[Dataset entries]:
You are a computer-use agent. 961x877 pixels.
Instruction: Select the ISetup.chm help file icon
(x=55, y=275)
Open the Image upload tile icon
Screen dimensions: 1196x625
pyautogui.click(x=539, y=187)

[What to work on]:
Word for word, write out all of the data above.

[Task solution]:
You are a computer-use agent. 961x877 pixels.
Instruction: Select the ISetup.chm help file icon
(x=55, y=275)
Open the Image upload tile icon
Screen dimensions: 1196x625
pyautogui.click(x=539, y=187)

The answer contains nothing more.